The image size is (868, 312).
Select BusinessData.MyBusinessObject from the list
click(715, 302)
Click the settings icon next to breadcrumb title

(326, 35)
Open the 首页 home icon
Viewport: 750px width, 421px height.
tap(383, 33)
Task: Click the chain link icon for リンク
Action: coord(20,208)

★ ★ ★ ★ ★

Every entry, from top to bottom, should be repeated word for word.

The image size is (868, 312).
Select BusinessData.MyBusinessObject from the list
click(715, 302)
Click the settings icon next to breadcrumb title

(326, 35)
Open the 首页 home icon
Viewport: 750px width, 421px height.
tap(383, 33)
Task: Click the chain link icon for リンク
Action: coord(20,208)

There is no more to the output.